- _The exercise_: Copy the listing verbatim, from the line containing "Task: Click the Submit your research button" through the line containing "Looking at the", with both end lines included. Omit the pictures from your copy.

- _Word and item position data_:
====================
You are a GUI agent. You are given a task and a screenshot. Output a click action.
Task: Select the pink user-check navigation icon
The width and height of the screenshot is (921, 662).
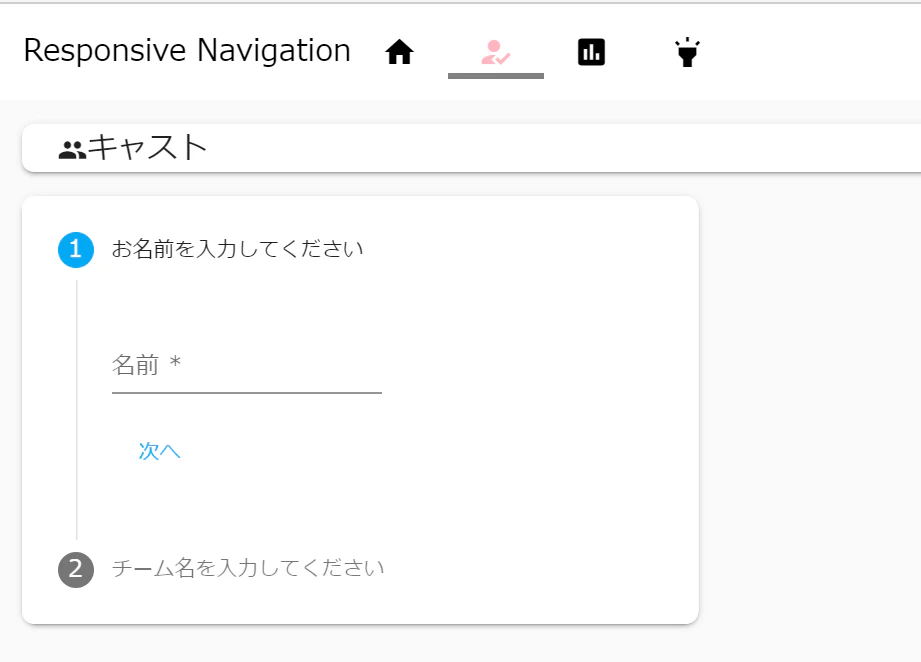click(x=495, y=51)
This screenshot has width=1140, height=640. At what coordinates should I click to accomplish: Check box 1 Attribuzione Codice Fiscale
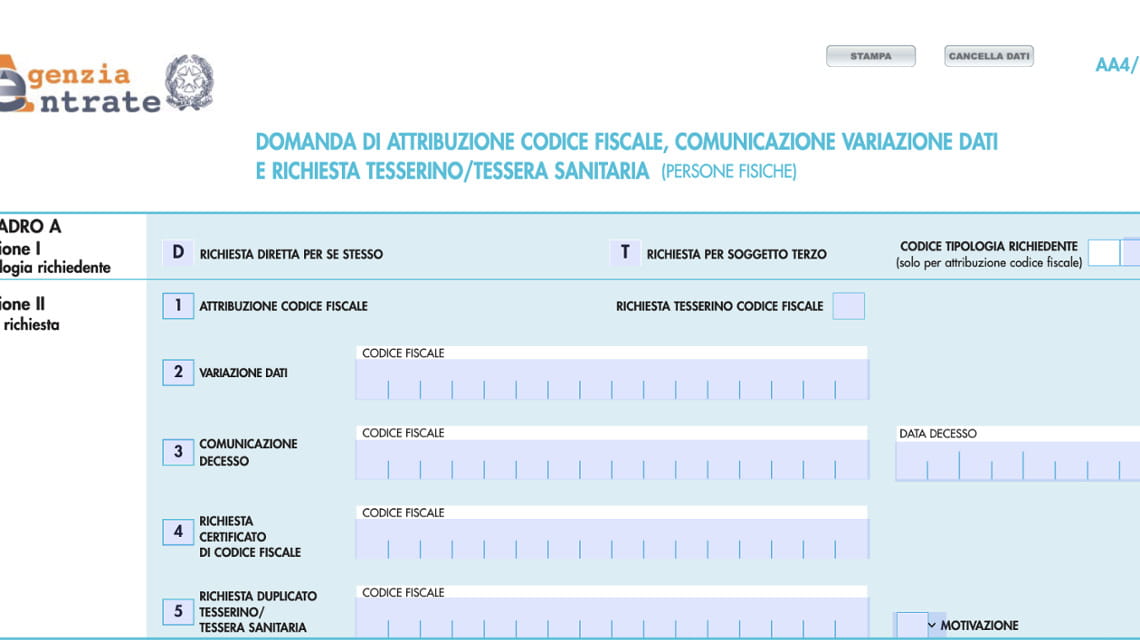tap(178, 306)
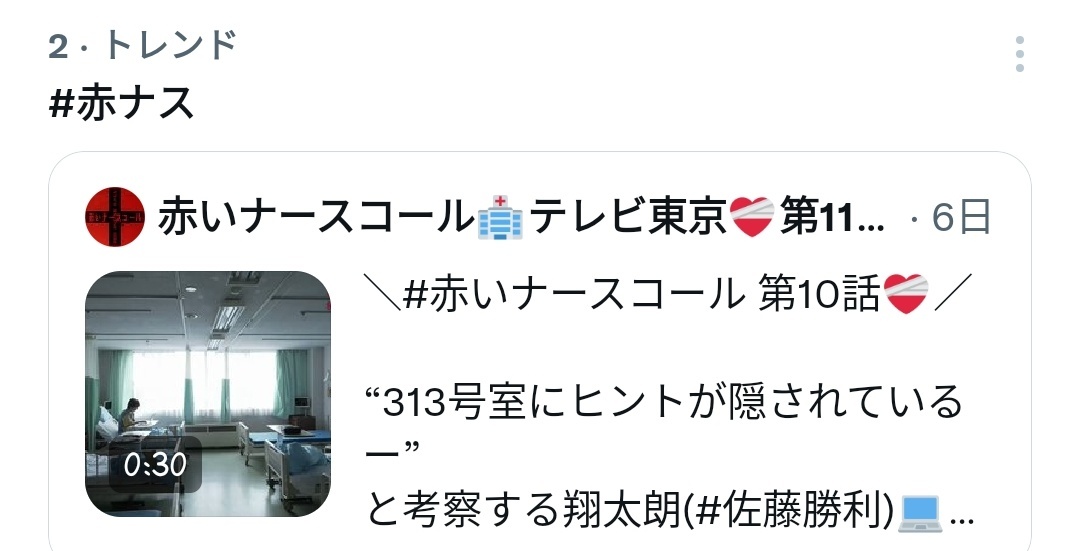This screenshot has height=551, width=1077.
Task: Click the と考察する翔太朗 tweet line
Action: point(526,512)
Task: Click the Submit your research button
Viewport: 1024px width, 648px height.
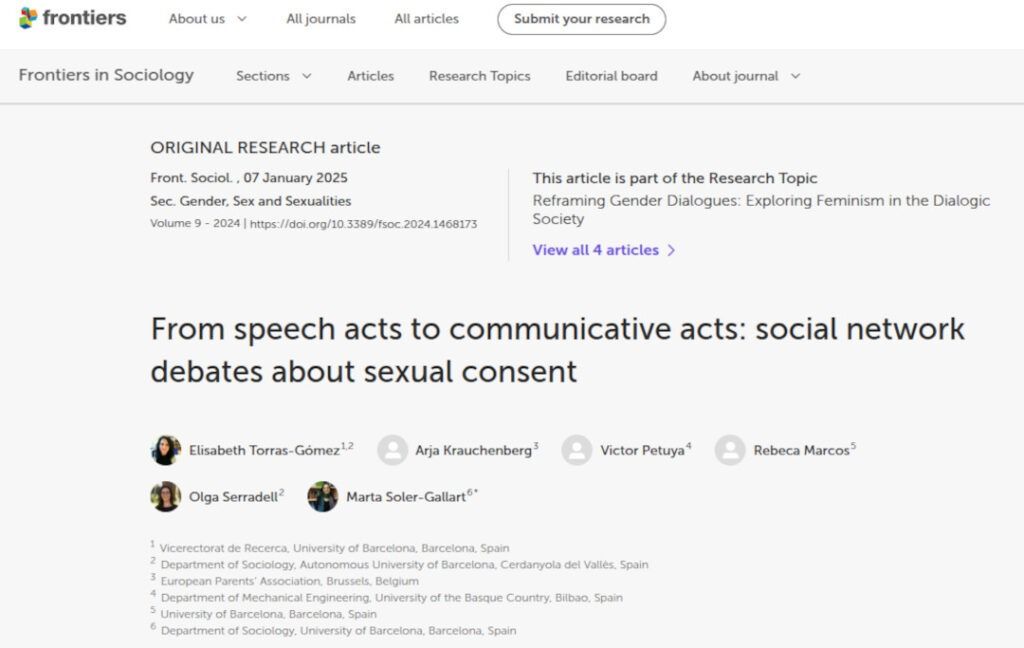Action: (x=581, y=18)
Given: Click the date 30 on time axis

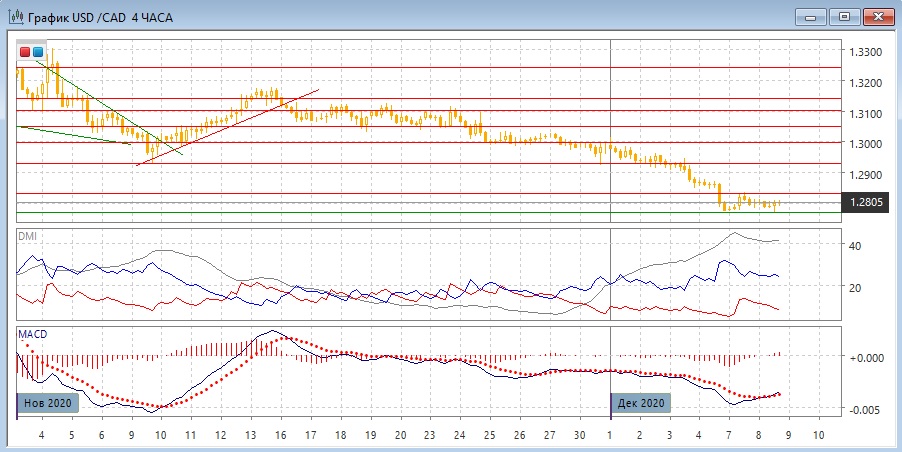Looking at the screenshot, I should (x=580, y=437).
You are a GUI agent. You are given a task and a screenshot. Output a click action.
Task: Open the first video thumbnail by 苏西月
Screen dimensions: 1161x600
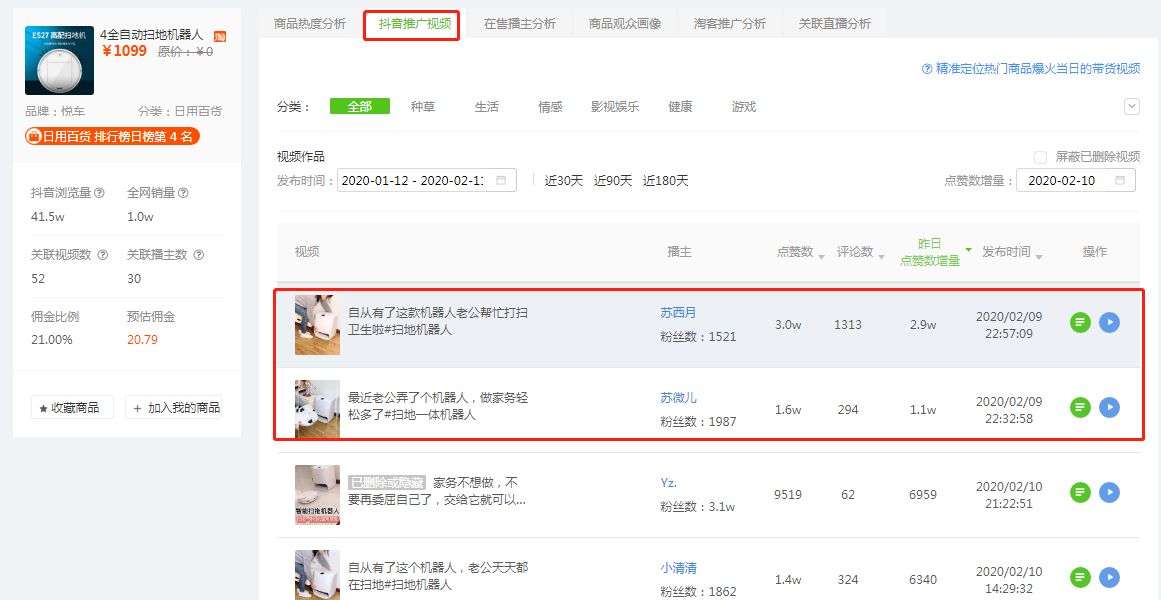click(318, 324)
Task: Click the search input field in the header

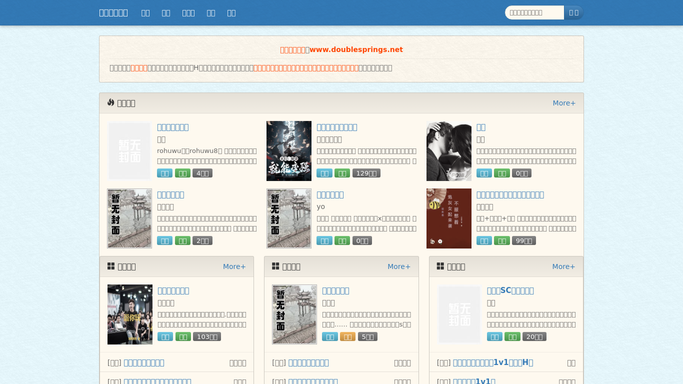Action: [534, 13]
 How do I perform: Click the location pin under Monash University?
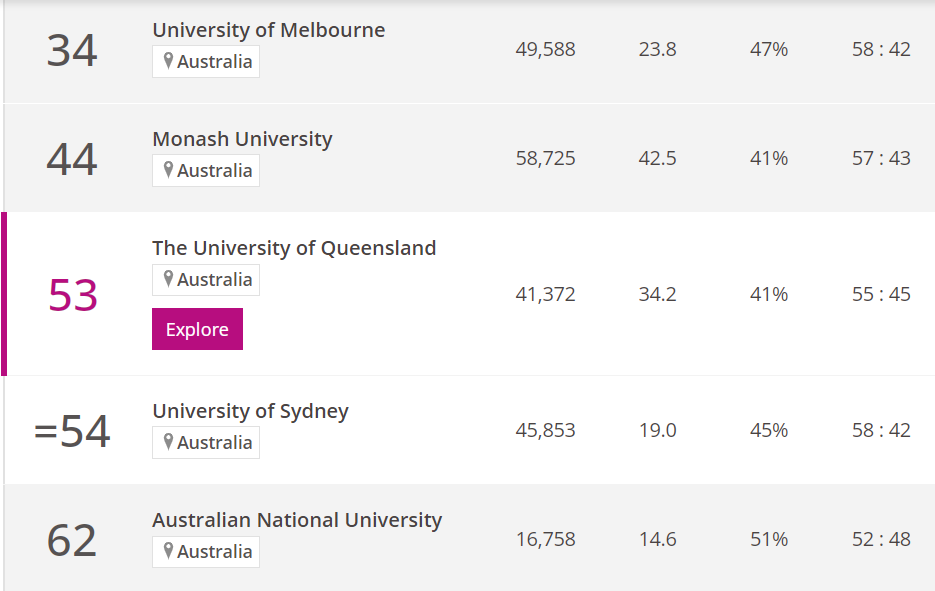pyautogui.click(x=168, y=170)
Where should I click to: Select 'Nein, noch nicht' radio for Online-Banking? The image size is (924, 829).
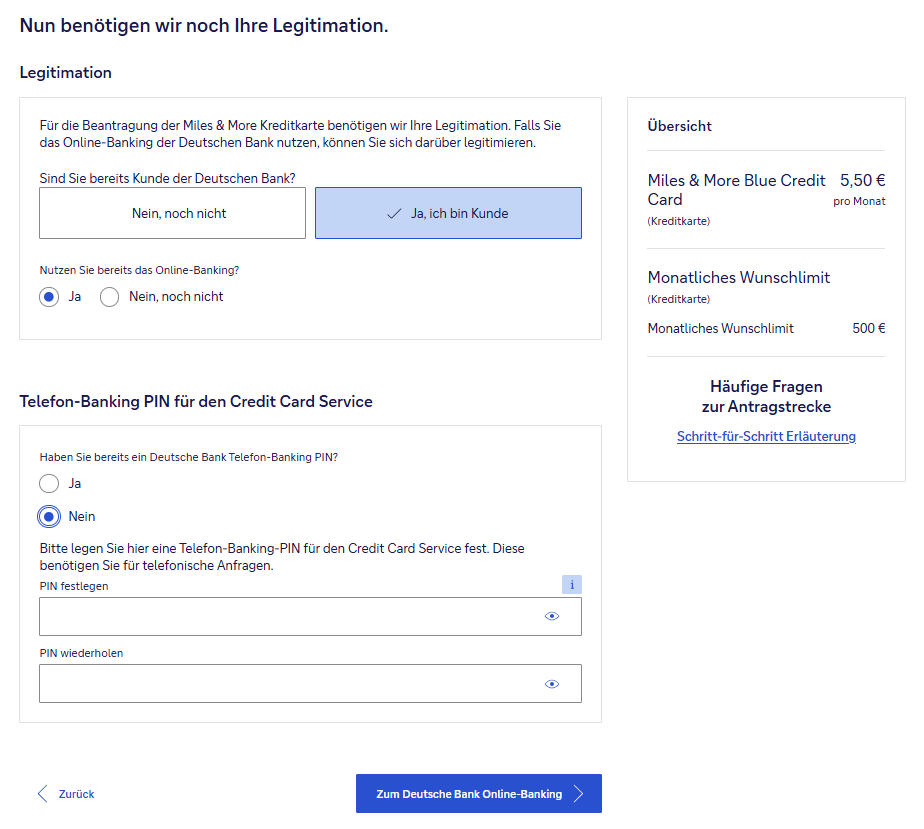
====================
- _Written solution_:
Task: Click the Submit your research button
Viewport: 1024px width, 648px height.
Action: (x=581, y=18)
Given: Click the date 30 on time axis

Looking at the screenshot, I should (x=580, y=437).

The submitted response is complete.